W ciągu dnia budynki oświetla dynamiczne światło dzienne. Pojawiają się świałocienie, odbicia, budowle zyskują charakter. Nocą tego nie ma. Wtedy światło naturalne musi zostać zastąpione światłem sztucznym, by wydobyć te szczegóły architektoniczne, które inaczej utonęłyby w mroku.
Oświetlenie kształtuje nastrój, poprawia poczucie bezpieczeństwa, pozwala lepiej orientować się w przestrzeni. Lepiej czujemy się w przestrzeni oświetlonej delikatnie, punktowo, niż w takiej, gdzie dominują mocne kontrasty.
Ostatnio pokazywałam na blogu nadmorskie zdjęcia (przy takiej pogodzie z wielką przyjemnością do nich wracam, tak jak do zdjęć z Chorwacji, o których sobie niedawno przypomniałam), a tym razem - Gdańsk nocą. To nie pierwsze tego typu wpis na blogu, bo podczas poprzedniej wizyty również zachwycił mnie nastrój nocnego Gdańska.

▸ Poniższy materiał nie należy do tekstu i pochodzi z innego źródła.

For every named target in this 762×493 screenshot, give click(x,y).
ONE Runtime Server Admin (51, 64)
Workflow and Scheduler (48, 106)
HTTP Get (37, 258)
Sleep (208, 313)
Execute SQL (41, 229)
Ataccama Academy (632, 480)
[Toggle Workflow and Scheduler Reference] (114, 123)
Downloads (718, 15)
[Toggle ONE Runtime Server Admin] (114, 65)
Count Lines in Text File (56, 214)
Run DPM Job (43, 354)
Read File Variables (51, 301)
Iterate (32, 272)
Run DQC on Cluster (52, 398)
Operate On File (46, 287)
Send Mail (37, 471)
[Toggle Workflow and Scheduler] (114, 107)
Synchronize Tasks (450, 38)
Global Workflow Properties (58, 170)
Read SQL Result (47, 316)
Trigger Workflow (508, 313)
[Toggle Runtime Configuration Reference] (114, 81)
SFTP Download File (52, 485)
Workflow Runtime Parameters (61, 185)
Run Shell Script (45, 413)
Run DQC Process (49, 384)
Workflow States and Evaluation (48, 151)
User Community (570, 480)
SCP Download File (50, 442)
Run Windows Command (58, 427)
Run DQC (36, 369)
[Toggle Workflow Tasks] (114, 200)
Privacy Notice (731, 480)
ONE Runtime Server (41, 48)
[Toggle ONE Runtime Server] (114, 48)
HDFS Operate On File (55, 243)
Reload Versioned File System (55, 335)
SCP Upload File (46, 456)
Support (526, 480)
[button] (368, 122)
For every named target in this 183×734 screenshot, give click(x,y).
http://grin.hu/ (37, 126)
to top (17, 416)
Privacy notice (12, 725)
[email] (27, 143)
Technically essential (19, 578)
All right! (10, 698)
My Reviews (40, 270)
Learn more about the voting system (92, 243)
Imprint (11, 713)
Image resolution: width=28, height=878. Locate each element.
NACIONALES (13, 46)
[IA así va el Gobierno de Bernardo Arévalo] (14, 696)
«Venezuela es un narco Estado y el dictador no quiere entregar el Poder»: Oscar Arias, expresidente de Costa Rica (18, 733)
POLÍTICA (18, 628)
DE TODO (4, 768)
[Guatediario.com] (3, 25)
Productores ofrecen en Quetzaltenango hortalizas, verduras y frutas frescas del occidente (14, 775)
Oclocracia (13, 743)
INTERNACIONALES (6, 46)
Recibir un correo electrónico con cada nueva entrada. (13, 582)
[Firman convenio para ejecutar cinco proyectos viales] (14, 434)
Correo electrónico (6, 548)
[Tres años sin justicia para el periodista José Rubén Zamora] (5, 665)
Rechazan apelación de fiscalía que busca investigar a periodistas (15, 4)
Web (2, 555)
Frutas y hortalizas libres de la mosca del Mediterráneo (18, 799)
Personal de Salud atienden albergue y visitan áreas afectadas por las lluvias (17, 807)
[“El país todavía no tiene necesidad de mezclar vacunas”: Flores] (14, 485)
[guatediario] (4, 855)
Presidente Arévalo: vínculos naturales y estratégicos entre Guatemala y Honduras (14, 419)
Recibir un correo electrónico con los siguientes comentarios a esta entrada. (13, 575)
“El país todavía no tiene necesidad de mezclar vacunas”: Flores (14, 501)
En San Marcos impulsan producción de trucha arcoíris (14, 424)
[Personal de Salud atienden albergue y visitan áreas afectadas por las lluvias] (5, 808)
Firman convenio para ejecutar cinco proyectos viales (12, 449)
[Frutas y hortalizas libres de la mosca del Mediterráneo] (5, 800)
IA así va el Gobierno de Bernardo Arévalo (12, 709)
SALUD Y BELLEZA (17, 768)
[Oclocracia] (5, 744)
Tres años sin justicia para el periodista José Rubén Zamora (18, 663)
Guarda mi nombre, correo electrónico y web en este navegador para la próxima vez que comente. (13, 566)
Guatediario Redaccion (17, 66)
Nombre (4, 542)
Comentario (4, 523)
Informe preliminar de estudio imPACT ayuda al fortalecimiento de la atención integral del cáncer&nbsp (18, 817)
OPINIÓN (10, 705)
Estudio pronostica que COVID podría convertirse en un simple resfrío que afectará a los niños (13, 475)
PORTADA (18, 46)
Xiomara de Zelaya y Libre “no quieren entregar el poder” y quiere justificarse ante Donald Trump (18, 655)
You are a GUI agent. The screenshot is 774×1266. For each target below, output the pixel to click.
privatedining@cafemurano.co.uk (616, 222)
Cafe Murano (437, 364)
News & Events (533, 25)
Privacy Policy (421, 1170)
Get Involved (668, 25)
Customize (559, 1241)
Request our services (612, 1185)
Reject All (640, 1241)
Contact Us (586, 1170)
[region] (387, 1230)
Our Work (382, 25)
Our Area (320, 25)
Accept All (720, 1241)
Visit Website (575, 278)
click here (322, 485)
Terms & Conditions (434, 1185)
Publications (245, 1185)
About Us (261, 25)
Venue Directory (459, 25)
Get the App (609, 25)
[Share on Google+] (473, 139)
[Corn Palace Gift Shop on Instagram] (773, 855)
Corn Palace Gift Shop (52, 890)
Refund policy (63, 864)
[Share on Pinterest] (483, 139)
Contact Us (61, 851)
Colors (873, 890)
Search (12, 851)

Woda w mieście ma ogromne znaczenie, a nocą spokojna tafla pełni rolę wielkiego zwierciadła, które zwielokrotnia światło.
Poniższe zdjęcie doskonale pokazuje, że w niewielkiej odległości od siebie funkcjonują różne rodzaje oświetlenia (latarnie, podświetlenie elewacji, kolorowe światełka, ledowe węże świetlne), które różnią się funkcją, intensywnością i barwą. Brakuje mi tu jeszcze jakiegoś prawdziwego neonu!
A tu na fortyfikacje, w których mieści się Centrum Hewelianum.
Ale nie można zapomnieć o jednym. To, że w mieście nocą czujemy się lepiej i bezpieczniej, co zapewnia nam odpowiednia dawka światła, sprawia też, że tracimy coś bardzo wyjątkowego. Rozgwieżdżone niebo. Zanieczyszczenie światłem to niestety coraz powszechniejsze zjawisko. I kończy się to tak, że podczas wyjazdu za miasto nie możemy uwierzyć, ile gwiazd jest tak naprawdę na niebie.